→ **STUDY MATERIAL**:

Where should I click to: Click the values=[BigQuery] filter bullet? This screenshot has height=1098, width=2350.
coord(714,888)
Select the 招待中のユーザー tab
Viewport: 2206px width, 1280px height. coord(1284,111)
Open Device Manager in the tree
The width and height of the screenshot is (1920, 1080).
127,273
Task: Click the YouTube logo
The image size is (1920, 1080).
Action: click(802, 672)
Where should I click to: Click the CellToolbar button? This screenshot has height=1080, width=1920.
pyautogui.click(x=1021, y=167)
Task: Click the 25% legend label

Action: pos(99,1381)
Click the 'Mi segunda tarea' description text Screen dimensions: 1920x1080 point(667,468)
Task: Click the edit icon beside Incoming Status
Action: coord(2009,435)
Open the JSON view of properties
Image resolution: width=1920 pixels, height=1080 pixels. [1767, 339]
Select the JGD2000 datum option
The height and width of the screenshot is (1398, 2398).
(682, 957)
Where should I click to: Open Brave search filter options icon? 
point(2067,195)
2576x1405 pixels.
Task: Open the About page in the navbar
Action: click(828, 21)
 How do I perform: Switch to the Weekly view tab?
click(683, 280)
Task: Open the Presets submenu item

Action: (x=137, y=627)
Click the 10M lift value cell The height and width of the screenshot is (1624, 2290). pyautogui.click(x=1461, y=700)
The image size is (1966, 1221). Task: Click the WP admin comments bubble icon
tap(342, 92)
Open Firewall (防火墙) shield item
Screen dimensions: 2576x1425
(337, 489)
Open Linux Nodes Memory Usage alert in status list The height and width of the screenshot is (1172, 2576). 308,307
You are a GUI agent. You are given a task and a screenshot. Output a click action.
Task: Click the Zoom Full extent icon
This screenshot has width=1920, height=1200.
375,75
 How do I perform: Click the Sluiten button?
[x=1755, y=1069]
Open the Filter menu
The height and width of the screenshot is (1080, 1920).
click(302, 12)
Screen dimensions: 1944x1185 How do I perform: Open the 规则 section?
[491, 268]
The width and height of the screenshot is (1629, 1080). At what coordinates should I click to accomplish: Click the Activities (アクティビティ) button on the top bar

→ **EXERCISE OBJECTIVE**: Return the material in its entirety, word for word.

→ **YOUR SOLUTION**:
Where should I click to: Click the values=[BigQuery] filter bullet? This screenshot has height=1098, width=2350.
coord(714,888)
Select the 招待中のユーザー tab
Viewport: 2206px width, 1280px height. coord(1284,111)
Open Device Manager in the tree
The width and height of the screenshot is (1920, 1080).
127,273
Task: Click the YouTube logo
The image size is (1920, 1080).
Action: click(802, 672)
Where should I click to: Click the CellToolbar button? This screenshot has height=1080, width=1920.
pyautogui.click(x=1021, y=167)
Task: Click the 25% legend label

Action: pos(99,1381)
Click the 'Mi segunda tarea' description text Screen dimensions: 1920x1080 point(667,468)
Task: Click the edit icon beside Incoming Status
Action: coord(2009,435)
Open the JSON view of properties
Image resolution: width=1920 pixels, height=1080 pixels. [1767, 339]
Select the JGD2000 datum option
The height and width of the screenshot is (1398, 2398).
(682, 957)
Where should I click to: Open Brave search filter options icon? 
point(2067,195)
2576x1405 pixels.
Task: Open the About page in the navbar
Action: click(828, 21)
 How do I perform: Switch to the Weekly view tab?
click(683, 280)
Task: Open the Presets submenu item

Action: (x=137, y=627)
Click the 10M lift value cell The height and width of the screenshot is (1624, 2290). pyautogui.click(x=1461, y=700)
The image size is (1966, 1221). Task: Click the WP admin comments bubble icon
tap(342, 92)
Open Firewall (防火墙) shield item
Screen dimensions: 2576x1425
(337, 489)
Open Linux Nodes Memory Usage alert in status list The height and width of the screenshot is (1172, 2576). 308,307
You are a GUI agent. You are given a task and a screenshot. Output a click action.
Task: Click the Zoom Full extent icon
This screenshot has width=1920, height=1200.
375,75
 How do I perform: Click the Sluiten button?
[x=1755, y=1069]
Open the Filter menu
The height and width of the screenshot is (1080, 1920).
click(302, 12)
Screen dimensions: 1944x1185 How do I perform: Open the 规则 section?
[491, 268]
The width and height of the screenshot is (1629, 1080). At what coordinates should I click to accomplish: Click the Activities (アクティビティ) button on the top bar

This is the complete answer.